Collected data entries

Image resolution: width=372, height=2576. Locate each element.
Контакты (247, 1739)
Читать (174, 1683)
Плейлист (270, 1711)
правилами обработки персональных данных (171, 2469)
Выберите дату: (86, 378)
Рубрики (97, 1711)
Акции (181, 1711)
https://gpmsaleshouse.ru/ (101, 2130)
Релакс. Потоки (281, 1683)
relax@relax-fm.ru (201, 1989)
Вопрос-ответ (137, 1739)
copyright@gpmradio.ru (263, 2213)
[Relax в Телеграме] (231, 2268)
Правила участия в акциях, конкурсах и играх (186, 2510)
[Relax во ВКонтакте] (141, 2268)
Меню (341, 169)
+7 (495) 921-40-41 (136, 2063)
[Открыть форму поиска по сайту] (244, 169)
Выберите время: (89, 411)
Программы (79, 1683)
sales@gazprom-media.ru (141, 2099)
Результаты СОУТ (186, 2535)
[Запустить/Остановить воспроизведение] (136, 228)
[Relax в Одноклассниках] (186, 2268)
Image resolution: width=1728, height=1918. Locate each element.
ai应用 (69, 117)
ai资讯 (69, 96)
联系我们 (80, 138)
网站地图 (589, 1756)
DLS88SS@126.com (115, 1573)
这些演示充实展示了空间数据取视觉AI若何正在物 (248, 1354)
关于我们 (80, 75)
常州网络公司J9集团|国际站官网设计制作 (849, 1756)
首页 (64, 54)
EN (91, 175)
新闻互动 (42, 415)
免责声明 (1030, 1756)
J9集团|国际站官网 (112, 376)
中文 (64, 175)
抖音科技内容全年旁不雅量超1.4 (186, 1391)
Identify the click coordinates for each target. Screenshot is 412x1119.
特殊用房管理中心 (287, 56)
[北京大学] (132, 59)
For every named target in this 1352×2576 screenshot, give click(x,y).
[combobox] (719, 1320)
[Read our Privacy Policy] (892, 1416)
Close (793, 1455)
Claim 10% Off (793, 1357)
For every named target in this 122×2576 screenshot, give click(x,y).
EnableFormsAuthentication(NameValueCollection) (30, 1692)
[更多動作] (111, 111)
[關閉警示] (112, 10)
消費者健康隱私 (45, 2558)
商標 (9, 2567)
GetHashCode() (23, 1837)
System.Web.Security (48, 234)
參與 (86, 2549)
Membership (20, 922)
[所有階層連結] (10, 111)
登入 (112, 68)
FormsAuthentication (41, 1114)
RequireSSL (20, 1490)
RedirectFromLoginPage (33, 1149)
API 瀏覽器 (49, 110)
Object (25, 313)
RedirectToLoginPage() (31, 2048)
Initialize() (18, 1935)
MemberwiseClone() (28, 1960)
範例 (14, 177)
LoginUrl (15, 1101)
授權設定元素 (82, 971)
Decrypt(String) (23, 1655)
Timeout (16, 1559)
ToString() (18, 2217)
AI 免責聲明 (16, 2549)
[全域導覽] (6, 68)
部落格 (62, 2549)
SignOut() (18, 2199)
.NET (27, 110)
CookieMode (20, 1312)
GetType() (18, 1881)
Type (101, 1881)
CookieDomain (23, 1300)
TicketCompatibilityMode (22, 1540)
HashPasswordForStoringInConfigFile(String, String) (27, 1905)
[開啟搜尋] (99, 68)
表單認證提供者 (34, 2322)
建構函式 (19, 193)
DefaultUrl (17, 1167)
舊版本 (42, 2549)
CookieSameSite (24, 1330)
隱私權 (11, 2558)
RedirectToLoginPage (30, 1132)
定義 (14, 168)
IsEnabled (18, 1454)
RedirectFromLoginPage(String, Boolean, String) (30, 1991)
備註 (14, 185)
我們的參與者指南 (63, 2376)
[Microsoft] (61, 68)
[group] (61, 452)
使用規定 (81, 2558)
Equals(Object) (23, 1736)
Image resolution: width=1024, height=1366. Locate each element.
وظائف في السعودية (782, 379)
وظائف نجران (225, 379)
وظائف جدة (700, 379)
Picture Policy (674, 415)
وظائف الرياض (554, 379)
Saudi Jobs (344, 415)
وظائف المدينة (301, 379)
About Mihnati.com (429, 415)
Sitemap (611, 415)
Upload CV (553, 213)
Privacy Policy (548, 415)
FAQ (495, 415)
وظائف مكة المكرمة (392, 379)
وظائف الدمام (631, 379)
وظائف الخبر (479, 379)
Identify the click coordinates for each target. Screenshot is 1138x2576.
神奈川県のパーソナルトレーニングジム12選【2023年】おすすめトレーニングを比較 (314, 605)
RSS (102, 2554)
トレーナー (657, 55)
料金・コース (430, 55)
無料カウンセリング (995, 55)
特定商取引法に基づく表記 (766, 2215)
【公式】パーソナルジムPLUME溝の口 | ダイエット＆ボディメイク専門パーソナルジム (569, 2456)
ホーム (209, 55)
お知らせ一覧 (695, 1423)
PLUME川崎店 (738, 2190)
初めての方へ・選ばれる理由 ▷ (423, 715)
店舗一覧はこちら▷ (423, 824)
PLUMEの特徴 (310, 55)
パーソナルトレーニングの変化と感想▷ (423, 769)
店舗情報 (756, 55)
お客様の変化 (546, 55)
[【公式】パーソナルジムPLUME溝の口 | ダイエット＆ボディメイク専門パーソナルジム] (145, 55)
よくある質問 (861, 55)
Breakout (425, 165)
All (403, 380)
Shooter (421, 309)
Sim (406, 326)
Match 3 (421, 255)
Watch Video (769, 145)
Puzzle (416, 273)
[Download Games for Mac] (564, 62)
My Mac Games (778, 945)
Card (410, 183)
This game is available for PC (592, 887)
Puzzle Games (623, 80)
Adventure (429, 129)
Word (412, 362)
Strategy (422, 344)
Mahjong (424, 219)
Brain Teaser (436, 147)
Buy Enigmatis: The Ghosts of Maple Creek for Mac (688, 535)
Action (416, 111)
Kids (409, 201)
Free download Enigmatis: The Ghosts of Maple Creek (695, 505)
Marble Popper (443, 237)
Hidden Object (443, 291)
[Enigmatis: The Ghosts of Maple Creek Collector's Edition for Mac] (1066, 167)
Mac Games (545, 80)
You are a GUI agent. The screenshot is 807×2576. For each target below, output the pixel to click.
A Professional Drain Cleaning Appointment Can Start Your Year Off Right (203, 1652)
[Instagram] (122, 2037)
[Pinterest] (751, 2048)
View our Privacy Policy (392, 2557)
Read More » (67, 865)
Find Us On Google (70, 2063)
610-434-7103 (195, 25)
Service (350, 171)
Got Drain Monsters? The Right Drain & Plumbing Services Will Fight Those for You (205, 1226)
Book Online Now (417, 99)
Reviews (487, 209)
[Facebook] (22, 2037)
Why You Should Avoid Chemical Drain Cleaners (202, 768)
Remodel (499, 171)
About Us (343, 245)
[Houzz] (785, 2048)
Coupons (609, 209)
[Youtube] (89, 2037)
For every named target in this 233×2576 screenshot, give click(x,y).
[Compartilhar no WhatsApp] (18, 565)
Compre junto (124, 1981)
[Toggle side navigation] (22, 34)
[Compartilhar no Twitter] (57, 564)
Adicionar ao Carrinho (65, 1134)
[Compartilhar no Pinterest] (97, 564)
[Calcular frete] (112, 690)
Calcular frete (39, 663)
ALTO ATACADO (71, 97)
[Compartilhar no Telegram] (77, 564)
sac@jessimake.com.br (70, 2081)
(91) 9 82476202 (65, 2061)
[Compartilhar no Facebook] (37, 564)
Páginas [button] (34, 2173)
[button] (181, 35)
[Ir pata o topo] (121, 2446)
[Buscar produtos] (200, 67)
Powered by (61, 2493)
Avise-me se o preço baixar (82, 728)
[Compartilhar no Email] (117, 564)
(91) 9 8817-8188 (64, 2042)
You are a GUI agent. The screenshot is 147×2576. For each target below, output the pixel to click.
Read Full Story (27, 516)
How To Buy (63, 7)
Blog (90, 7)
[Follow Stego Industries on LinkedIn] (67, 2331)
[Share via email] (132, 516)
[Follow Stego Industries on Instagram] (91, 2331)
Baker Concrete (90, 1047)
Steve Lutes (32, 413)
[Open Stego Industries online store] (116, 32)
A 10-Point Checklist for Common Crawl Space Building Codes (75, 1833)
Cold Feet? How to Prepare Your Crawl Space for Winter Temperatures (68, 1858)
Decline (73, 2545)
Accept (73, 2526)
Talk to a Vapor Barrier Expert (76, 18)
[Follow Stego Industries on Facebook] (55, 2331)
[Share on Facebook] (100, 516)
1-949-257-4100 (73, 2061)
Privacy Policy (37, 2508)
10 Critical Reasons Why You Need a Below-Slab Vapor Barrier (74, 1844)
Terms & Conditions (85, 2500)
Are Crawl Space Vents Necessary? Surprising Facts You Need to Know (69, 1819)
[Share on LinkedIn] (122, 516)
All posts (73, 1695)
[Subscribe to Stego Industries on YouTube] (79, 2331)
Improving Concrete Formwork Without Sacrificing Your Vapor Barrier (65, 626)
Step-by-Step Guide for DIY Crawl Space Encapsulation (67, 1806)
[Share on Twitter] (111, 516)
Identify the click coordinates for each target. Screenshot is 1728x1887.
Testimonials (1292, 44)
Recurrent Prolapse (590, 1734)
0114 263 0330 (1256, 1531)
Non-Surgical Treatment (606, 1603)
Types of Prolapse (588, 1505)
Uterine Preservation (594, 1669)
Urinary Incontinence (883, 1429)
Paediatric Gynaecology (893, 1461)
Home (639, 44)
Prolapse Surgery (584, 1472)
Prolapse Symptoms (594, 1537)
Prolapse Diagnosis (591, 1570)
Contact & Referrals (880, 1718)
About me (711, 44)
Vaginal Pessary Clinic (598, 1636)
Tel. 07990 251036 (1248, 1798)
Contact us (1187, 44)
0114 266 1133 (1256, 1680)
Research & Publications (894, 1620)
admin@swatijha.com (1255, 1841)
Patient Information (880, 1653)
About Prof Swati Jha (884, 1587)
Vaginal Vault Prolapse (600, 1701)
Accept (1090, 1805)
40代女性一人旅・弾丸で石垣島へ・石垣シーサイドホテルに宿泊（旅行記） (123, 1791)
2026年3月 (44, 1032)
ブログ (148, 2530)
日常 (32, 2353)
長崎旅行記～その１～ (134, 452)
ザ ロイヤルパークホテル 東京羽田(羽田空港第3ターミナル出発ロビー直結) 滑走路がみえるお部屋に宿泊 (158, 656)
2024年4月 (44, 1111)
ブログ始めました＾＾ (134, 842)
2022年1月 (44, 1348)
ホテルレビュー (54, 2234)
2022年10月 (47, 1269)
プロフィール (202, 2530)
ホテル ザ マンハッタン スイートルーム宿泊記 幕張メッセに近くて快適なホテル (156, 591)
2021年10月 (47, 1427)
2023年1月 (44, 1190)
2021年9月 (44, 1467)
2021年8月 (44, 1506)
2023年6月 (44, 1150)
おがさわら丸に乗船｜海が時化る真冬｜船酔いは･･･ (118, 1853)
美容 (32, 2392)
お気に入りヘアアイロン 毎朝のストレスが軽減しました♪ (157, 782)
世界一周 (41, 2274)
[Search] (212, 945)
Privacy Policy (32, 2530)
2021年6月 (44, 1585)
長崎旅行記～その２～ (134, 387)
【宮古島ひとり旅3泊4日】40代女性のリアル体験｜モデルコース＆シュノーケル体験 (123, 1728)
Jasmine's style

| Required action |
Copy every line of the entries above in which "element" occurs.

| Task response |
Image resolution: width=372, height=2576. Locate each element.
Image resolution: width=1728, height=1918. Locate each element.
Image resolution: width=1024, height=1366. Locate each element.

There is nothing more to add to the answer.